Allein: Dafür, dass der Shootingstar der Königsklasse den begehrten Rekord knacken kann, spricht derzeit wenig. Die beiden Auftaktrennen liefen ernüchternd für Red Bull. Am Sonntag vor einer Woche blieben beide blauen Renner mit Elektronikdefekt liegen. An diesem Sonntag fehlte das Tempo. Sowohl dem Auto als auch dem zweiten Fahrer …
Wunderkind Verstappen enttäuscht nach Platz drei: „Ein Podium ist gut, aber wir waren einfach zu langsam. Das wird sich auch beim nächsten Rennen in Ungarn nicht ändern. Wir haben viel zu tun.“
Das gilt vor allem für Alex Albon (24). Red Bulls Verstappen-Adjutant war auf Platz vier nie auch nur ansatzweise in der Lage dessen Tempo mitzugehen. Zwischenzeitlich hatte der Brite mit thailändischer Herkunft mehr als 40 Sekunden Rückstand auf seinen Teamkollegen. Am Ende kam er nur deshalb noch mal ran an den Niederländer, weil Verstappen mit weichen Reifen und einem zweiten Boxenstopp die schnellste Rundenzeit jagen wollte.

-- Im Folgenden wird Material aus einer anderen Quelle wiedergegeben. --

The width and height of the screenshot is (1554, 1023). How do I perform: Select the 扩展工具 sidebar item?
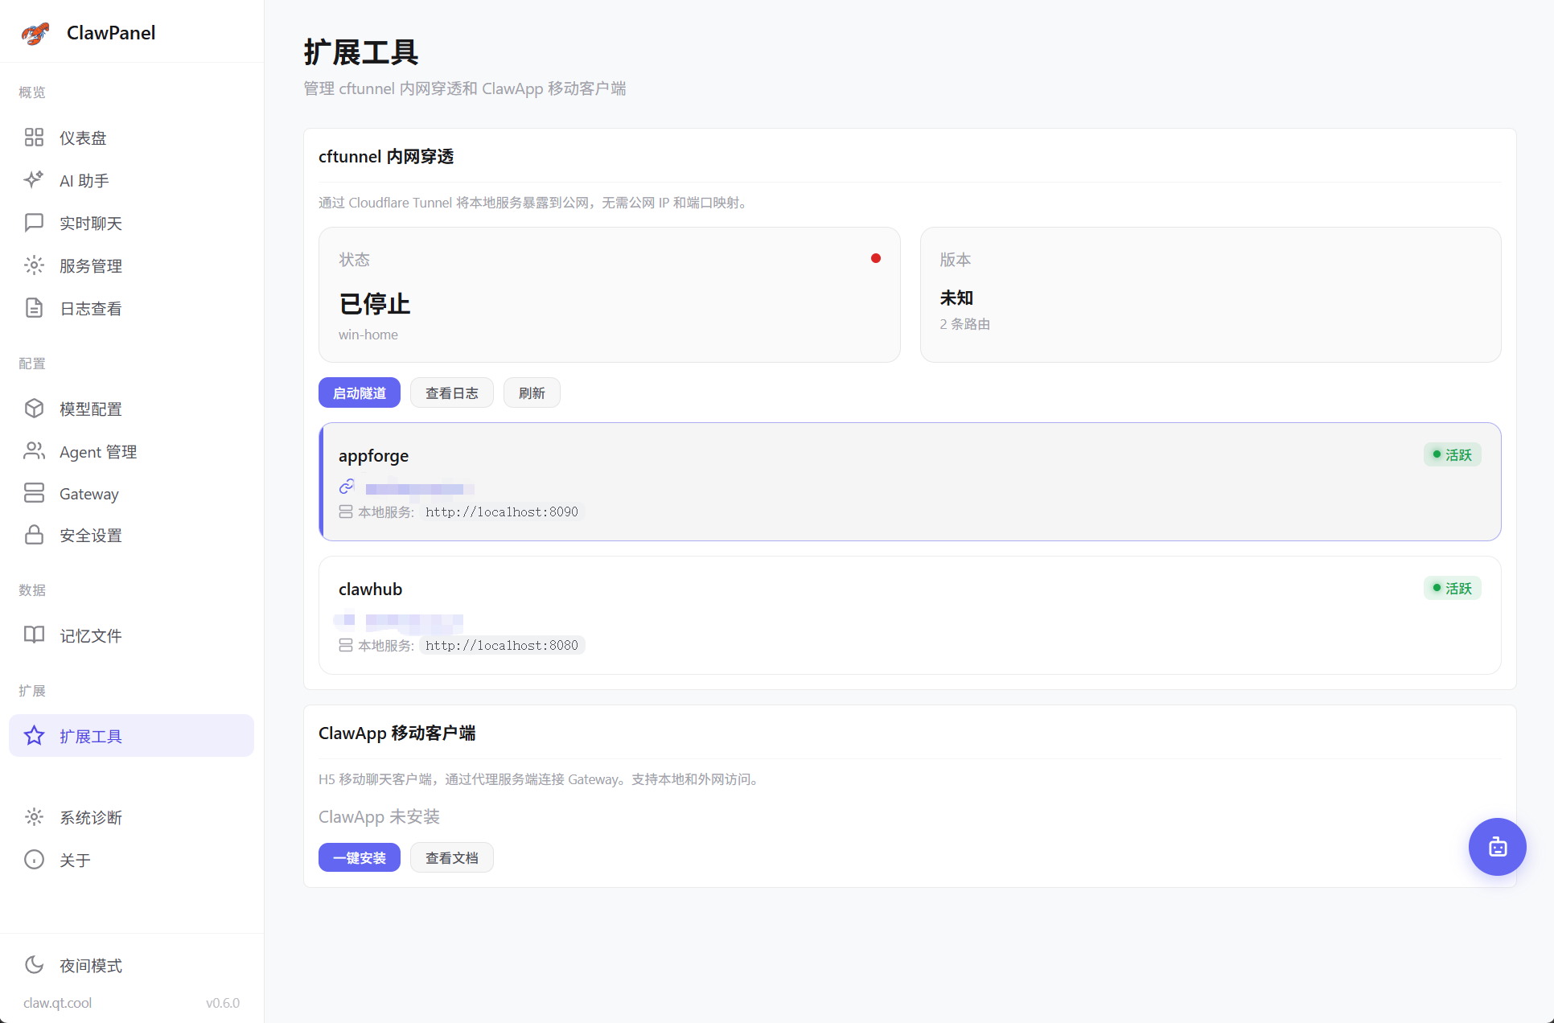90,735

Sky-Experte Ralf Schumacher kritisiert Albon deshalb hart: „Wir reden da immer von einer halben Sekunde Rückstand auf Verstappen, was im Renntrimm teilweise noch schlimmer wird. Die Frage, die sich Red Bull in Zukunft stellen muss: Brauchen sie einen zweiten, konkurrenzfähigen Fahrer, um Mercedes überhaupt attackieren zu können? So jedenfalls wird es nicht gehen.“
Das Problem: Während Mercedes strategisch mit zwei Top-Autos planen kann, kämpft Verstappen allein gegen die Übermacht der beiden schwarzen Silberpfeile.

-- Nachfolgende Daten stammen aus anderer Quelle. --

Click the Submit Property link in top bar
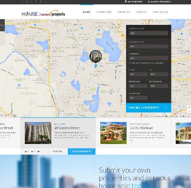The image size is (191, 188). [159, 1]
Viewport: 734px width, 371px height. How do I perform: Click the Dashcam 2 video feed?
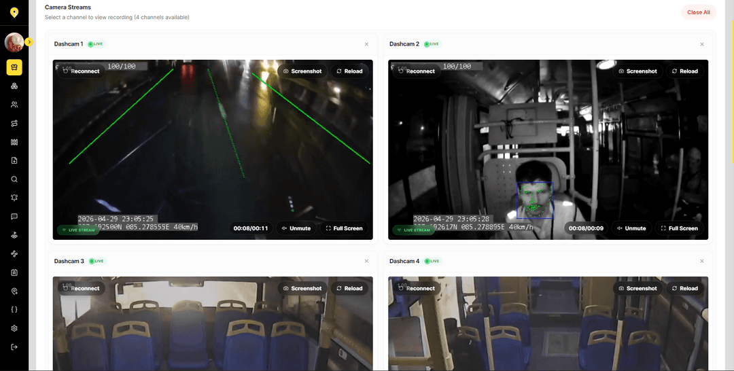click(548, 149)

„Red Bull ist aktuell ein Ein-Wagen-Team“, sagt auch Ex-Pilot Marc Surer zu F1-Insider.com. „Zuletzt hatten sie 2018 mit Verstappen und Ricciardo zwei Fahrer auf einem Niveau. Die brauchen sie aber, um Mercedes Paroli zu bieten. Da geht es nicht nur um den Fahrertitel, sondern auch um die Konstrukteurs-WM.“
Der Zufall könnte Red Bull zu Hilfe kommen. Sebastian Vettel (33) ist nach seinem Aus bei Ferrari für 2021 auf dem Markt. Mehr noch: Er wünscht sich ein Comeback bei dem Team, mit dem er von 2010 bis 2013 vier WM-Titel geholt hat. Anders ist der öffentliche Heiratsantrag nicht zu verstehen, den der Heppenheimer Red Bull am Donnerstag machte. Da missachtete er die Regeln eines jeden guten Formel-1-Gehalts-Pokerspiels und antwortete ganz ehrlich auf die Frage, ob er ein Red Bull-Angebot annehmen würde, mit „Ja“.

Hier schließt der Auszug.